WHAT THE TASK ASKS: Give the part of the listing that opens with its first line and closes with the line containing "tap(509, 595)" as a numbered list, with blank lines omitted.

-.-.-

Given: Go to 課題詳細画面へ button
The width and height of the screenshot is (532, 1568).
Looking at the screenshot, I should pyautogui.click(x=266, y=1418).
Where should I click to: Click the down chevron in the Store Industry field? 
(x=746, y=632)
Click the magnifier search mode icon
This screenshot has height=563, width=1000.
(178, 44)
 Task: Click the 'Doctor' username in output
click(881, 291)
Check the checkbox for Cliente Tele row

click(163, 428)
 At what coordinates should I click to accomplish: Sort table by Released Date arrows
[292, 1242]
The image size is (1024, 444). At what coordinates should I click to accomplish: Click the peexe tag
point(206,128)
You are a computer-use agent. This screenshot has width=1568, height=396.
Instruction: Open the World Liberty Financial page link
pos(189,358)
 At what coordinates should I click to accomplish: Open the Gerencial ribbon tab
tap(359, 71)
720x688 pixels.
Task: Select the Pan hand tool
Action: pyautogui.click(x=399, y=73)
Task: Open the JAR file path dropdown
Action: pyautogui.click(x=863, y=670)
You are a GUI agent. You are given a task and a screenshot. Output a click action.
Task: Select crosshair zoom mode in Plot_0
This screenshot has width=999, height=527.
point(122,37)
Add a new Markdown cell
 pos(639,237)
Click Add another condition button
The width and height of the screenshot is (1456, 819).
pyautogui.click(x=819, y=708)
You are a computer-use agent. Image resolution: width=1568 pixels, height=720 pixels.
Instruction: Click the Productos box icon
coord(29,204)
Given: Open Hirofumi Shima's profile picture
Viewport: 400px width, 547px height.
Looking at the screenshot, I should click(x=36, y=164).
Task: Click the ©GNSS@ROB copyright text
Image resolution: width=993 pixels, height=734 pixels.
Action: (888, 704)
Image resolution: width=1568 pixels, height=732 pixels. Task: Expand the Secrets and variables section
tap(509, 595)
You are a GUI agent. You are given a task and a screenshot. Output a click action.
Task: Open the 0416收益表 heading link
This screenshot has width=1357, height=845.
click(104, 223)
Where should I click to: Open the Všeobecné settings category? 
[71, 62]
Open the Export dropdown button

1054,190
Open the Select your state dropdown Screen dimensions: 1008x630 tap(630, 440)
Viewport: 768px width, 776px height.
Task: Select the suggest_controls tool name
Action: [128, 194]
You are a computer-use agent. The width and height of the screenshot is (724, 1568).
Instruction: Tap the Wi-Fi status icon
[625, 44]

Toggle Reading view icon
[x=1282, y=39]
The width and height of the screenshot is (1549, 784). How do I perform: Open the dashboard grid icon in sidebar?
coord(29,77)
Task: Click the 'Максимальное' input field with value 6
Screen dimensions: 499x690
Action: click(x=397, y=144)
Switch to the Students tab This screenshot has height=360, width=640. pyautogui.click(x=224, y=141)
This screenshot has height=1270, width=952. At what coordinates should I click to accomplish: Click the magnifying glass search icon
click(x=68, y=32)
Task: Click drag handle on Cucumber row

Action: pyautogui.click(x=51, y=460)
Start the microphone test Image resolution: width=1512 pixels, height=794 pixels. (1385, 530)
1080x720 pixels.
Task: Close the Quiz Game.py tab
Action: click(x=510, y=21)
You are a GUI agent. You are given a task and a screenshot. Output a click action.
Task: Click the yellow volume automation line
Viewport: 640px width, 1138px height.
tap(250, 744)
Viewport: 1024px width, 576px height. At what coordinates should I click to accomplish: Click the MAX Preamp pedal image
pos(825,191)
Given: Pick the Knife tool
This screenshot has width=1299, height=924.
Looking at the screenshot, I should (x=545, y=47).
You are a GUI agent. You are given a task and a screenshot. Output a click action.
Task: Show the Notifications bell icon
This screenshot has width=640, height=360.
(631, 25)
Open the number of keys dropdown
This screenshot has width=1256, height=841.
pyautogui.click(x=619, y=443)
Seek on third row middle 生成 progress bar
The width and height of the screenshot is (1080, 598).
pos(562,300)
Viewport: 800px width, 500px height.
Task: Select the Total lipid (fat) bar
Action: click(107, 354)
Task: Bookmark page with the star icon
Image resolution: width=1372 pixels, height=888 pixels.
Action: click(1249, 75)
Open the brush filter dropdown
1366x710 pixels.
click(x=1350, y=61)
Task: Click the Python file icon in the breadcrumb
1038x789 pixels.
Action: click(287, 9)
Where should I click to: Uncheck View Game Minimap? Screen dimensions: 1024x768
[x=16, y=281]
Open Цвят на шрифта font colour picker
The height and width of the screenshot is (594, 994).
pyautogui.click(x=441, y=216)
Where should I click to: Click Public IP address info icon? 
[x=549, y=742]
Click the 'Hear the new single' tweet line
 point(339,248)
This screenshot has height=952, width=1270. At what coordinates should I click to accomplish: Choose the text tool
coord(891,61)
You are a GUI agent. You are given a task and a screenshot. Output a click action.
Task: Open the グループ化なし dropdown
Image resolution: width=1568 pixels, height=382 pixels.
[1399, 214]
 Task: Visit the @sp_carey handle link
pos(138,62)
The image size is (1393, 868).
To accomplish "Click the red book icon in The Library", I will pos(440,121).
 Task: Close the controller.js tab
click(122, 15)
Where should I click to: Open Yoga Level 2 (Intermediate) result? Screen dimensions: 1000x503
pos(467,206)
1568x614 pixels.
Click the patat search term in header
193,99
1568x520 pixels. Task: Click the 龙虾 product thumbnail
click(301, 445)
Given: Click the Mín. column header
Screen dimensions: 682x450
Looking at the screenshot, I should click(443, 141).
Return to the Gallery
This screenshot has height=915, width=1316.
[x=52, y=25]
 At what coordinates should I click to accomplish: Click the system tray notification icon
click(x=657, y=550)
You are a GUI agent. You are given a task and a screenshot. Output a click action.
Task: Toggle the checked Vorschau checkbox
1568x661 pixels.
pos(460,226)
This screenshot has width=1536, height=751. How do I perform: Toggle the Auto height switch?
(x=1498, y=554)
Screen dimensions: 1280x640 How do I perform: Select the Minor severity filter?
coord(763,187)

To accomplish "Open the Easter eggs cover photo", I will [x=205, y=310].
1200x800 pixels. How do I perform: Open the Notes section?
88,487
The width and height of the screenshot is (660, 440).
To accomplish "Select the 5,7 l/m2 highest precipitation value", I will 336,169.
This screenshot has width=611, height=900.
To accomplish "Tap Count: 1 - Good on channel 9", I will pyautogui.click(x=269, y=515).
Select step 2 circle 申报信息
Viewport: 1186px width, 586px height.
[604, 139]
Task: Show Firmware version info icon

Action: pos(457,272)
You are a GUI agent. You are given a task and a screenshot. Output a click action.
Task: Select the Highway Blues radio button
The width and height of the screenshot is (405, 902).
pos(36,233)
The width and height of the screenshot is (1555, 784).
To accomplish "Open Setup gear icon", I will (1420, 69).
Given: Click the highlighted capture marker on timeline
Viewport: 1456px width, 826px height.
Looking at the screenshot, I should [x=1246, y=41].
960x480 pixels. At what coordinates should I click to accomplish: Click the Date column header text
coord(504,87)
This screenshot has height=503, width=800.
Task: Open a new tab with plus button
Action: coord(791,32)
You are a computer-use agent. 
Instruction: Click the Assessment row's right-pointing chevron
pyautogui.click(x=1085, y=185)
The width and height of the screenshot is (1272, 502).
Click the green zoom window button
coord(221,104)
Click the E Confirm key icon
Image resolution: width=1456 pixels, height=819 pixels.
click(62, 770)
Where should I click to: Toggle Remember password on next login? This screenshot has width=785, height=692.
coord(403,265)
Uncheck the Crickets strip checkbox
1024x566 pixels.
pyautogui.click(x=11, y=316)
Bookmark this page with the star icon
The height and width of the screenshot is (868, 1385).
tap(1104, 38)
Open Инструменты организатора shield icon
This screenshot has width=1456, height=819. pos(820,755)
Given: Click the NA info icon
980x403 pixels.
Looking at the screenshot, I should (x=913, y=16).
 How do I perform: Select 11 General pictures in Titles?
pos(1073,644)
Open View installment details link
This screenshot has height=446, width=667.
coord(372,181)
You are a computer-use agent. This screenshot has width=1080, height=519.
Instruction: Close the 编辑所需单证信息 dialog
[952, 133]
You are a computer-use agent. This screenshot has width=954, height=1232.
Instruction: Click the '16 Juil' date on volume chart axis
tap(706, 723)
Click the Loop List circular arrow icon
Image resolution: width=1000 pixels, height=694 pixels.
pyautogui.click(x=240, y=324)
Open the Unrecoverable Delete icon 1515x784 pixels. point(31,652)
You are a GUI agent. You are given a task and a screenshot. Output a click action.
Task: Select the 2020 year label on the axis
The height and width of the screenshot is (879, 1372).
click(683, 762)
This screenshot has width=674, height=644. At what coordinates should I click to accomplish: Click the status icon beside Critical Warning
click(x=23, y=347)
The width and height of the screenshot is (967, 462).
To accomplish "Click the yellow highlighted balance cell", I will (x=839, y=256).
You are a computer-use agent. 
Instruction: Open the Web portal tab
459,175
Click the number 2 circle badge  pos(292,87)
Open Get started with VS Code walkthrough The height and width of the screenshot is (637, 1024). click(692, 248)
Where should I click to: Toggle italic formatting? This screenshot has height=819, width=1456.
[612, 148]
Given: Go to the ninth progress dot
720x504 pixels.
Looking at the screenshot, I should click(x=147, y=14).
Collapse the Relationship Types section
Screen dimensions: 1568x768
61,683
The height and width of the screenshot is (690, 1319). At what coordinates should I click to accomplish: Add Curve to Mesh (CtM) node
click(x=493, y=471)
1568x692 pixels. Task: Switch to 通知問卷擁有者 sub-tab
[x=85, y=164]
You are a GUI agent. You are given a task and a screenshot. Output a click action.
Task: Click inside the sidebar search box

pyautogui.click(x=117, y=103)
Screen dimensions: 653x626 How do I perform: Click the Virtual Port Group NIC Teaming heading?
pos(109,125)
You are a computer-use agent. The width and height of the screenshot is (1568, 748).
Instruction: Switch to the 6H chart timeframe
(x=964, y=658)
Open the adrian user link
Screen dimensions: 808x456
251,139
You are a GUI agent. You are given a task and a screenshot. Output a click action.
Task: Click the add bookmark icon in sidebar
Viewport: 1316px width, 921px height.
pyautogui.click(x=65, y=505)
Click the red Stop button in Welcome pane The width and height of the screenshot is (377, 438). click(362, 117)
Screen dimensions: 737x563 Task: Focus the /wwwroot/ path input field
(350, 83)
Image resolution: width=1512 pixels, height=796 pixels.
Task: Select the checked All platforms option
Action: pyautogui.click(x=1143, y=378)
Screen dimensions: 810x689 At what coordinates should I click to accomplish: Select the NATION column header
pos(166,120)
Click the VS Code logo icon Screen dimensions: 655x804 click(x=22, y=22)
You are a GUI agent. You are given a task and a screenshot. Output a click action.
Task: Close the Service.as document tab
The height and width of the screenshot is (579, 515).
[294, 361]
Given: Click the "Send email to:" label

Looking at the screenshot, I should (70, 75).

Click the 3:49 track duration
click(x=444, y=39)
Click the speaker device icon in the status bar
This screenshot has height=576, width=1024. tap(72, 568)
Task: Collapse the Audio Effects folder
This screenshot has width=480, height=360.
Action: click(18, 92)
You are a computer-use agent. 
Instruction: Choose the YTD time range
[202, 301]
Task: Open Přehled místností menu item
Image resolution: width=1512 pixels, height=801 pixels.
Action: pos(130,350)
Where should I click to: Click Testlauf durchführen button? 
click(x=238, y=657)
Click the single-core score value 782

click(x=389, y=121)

-.-.-

EXERCISE RESPONSE:
1. Given: Go to 課題詳細画面へ button
2. The width and height of the screenshot is (532, 1568).
3. Looking at the screenshot, I should pyautogui.click(x=266, y=1418).
4. Where should I click to: Click the down chevron in the Store Industry field? 
5. (x=746, y=632)
6. Click the magnifier search mode icon
7. This screenshot has height=563, width=1000.
8. (178, 44)
9.  Task: Click the 'Doctor' username in output
10. click(881, 291)
11. Check the checkbox for Cliente Tele row
12. click(163, 428)
13.  At what coordinates should I click to accomplish: Sort table by Released Date arrows
14. [292, 1242]
15. The image size is (1024, 444). At what coordinates should I click to accomplish: Click the peexe tag
16. point(206,128)
17. You are a computer-use agent. This screenshot has width=1568, height=396.
18. Instruction: Open the World Liberty Financial page link
19. pos(189,358)
20.  At what coordinates should I click to accomplish: Open the Gerencial ribbon tab
21. tap(359, 71)
22. 720x688 pixels.
23. Task: Select the Pan hand tool
24. Action: pyautogui.click(x=399, y=73)
25. Task: Open the JAR file path dropdown
26. Action: pyautogui.click(x=863, y=670)
27. You are a GUI agent. You are given a task and a screenshot. Output a click action.
28. Task: Select crosshair zoom mode in Plot_0
29. This screenshot has width=999, height=527.
30. point(122,37)
31. Add a new Markdown cell
32.  pos(639,237)
33. Click Add another condition button
34. The width and height of the screenshot is (1456, 819).
35. pyautogui.click(x=819, y=708)
36. You are a computer-use agent. Image resolution: width=1568 pixels, height=720 pixels.
37. Instruction: Click the Productos box icon
38. coord(29,204)
39. Given: Open Hirofumi Shima's profile picture
40. Viewport: 400px width, 547px height.
41. Looking at the screenshot, I should click(x=36, y=164).
42. Task: Click the ©GNSS@ROB copyright text
43. Image resolution: width=993 pixels, height=734 pixels.
44. Action: (888, 704)
45. Image resolution: width=1568 pixels, height=732 pixels. Task: Expand the Secrets and variables section
46. tap(509, 595)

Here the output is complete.